With AFS, your immune system can become hyperactive and results in exaggerated autoimmune conditions. Training it not to respond in a hyperactive manner can only bring widespread benefits. Thus, low-dose immunotherapy potentially has significant positive results.
Lowering the activity of your immune system will also decrease the stress you experience. Any decrease in your overall stress level also improves your potential for recovery from the effects of AFS.
Stopping the ravages of autoimmune conditions through low-dose immunotherapy also reduces your stress levels. This also improves the success of your recovery from AFS.

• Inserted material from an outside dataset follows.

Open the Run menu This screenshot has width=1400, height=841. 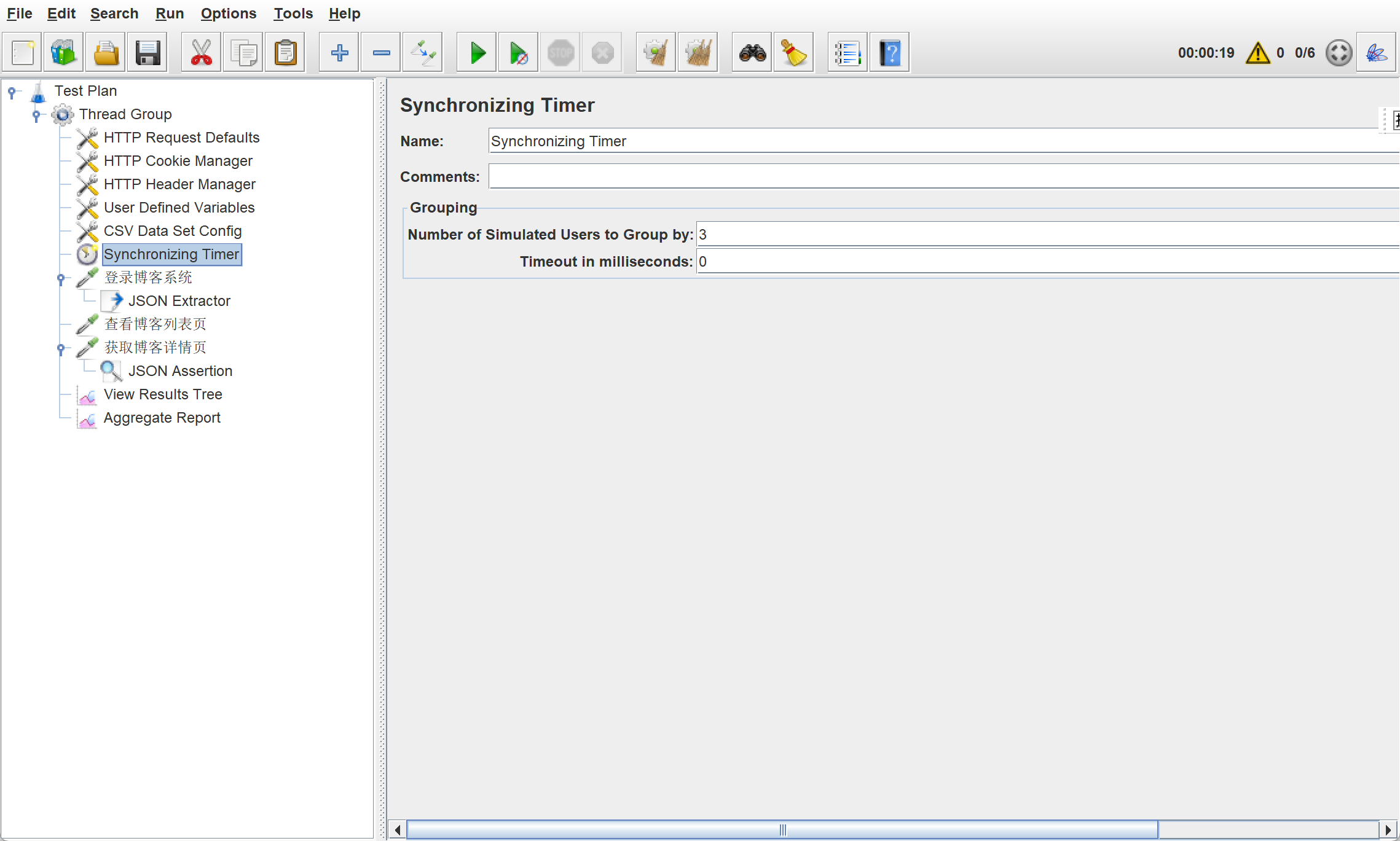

The severe loss of function and quality of life arising from autoimmune and allergic conditions signal their growing importance. Low-dose immunotherapy proves effective in remediating these conditions with few or no side effects. However, it is important to consider the time and communication commitments that are necessary to ensure that this type of intervention is effective. In the case of AFS patients, low-dose immunotherapy should only be done under the guidance of a medical professional who is not only an expert in the intervention but also AFS. The long-term benefits of low-dose immunotherapy for persons with and without AFS are great and merit further consideration.
To learn more about autoimmune and allergic conditions and how to remediate them, please visit the resources on our website.
Low-dose immunotherapy introduces diluted doses of antigens produced by your body in response to autoimmune or allergic conditions. Over a period of time, this essentially trains your immune system not to respond to much to these antigens. However, this procedure requires a commitment of your time and good communication.